▶ _WHAT YOU NEED TO DO_:
A. Summarize the spacecraft thread in three sentences.
B. According to the spacecraft thread, why are Earth and its clock, camcorder and transceivers counted as one point? Reply in one sentence.

On 4/01/2013 5:03 PM, Koobee Wublee wrote:
On Jan 3, 5:52 pm, Sylvia Else wrote:

Instead, on Earth there is a clock and a camcorder with a very powerful
telescopic lens and a tranceiver There is also a spacecraft travelling
at velocity v towards Earth, similarly equipped. For simplicity, we
treat Earth + clock + camcorder + transceivers as a single point.
Similarly for the spacecraft.

After some time T in its own frame, the spacecraft encounters a most
similar spacecraft headed towards Earth at velocity v relative to Earth.
As they pass, the first spacecraft transmits its entire camcorder
recording to the second spacecraft, and the second spacecraft's clock is
set to the value shown by the first spacecraft's clock. The camcorder on
the second spacecraft then starts recording, continuing the recording it
just received.

Instead of v, let’s say (B = v / c) for simplicity. The earth is
Point #0, outbound spacecraft is Point #1, and inbound spacecraft is
Point #2.

According to the Lorentz transform, relative speeds a

** B_00^2 = 0, speed of #0 as observed by #0
** B_01^2 = B^2, speed of #1 as observed by #0
** B_02^2 = B^2, speed of #2 as observed by #0

** B_10^2 = B^2, speed of #0 as observed by #1
** B_11^2 = 0, speed of #1 as observed by #1
** B_12^2 = 4 B^2 / (1 – B^2), speed of #2 as observed by #1

** B_20^2 = B^2, speed of #0 as observed by #2
** B_21^2 = 4 B^2 / (1 – B^2), speed of #1 as observed by #2
** B_22^2 = 0, speed of #2 as observed by #2

When Point #0 is observed by all, the Minkowski spacetime (divided by
c^2) is:

** dt_00^2 (1 – B_00^2) = dt_10^2 (1 – B_10^2) = dt_20^2 (1 – B_20^2)

▶ _SOURCE EXCERPT_:
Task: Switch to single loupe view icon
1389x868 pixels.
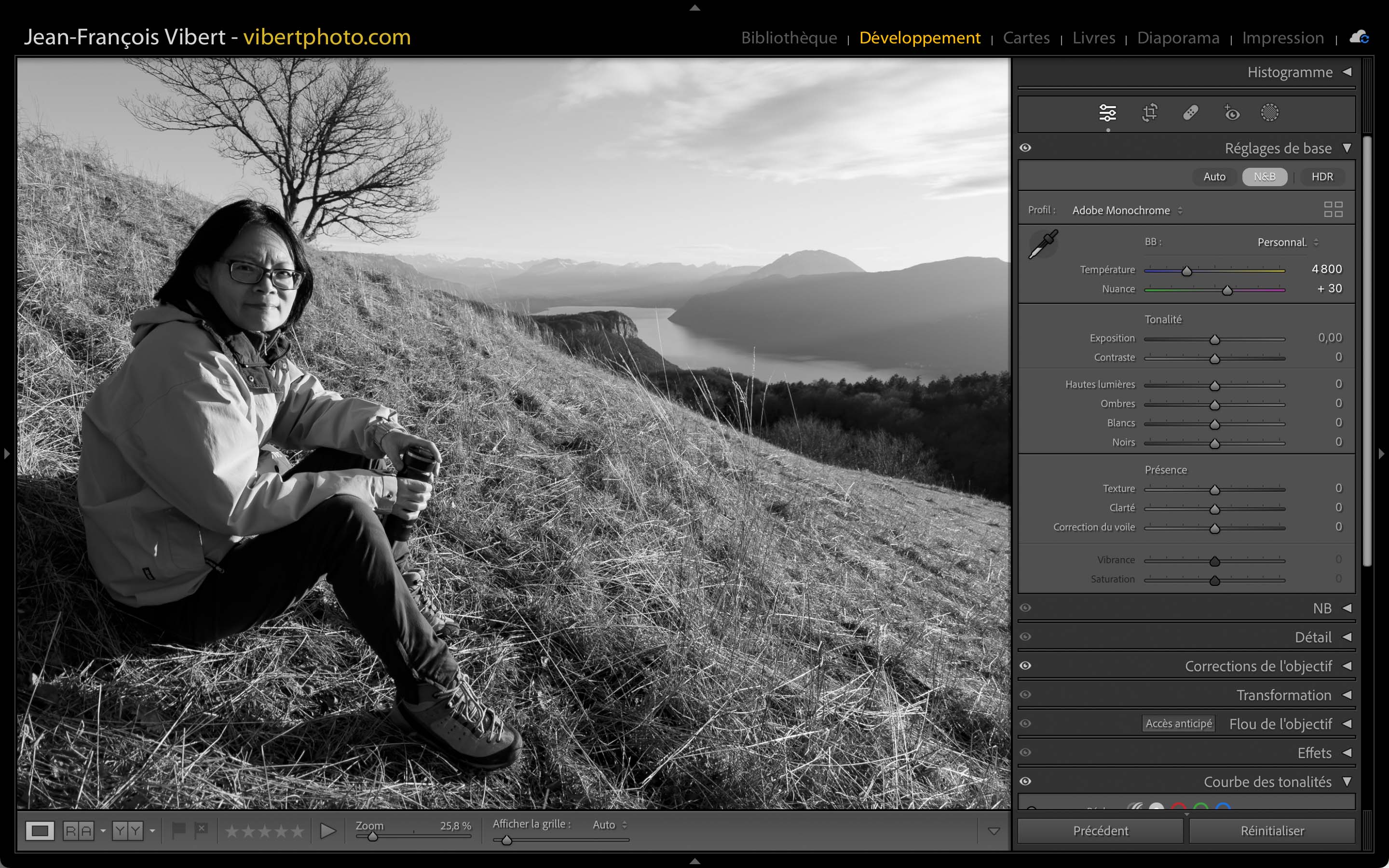Action: point(40,831)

▶ _COMPLETE ANSWERS_:
A. Earth and a spacecraft each carry a clock, a camcorder with a very powerful telescopic lens, and a transceiver, and each is treated as a single point. After time T in its own frame, the spacecraft meets a similar spacecraft headed toward Earth and sends it the whole camcorder recording and its clock value, and the second camcorder continues that recording. The thread then writes the speed as B = v / c, calls Earth, the outbound spacecraft and the inbound spacecraft Points #0, #1 and #2, lists their relative speeds as each observes the others, and begins the Minkowski spacetime expression for Point #0 as observed by all.

B. They are counted as one point for simplicity, and the spacecraft is handled the same way.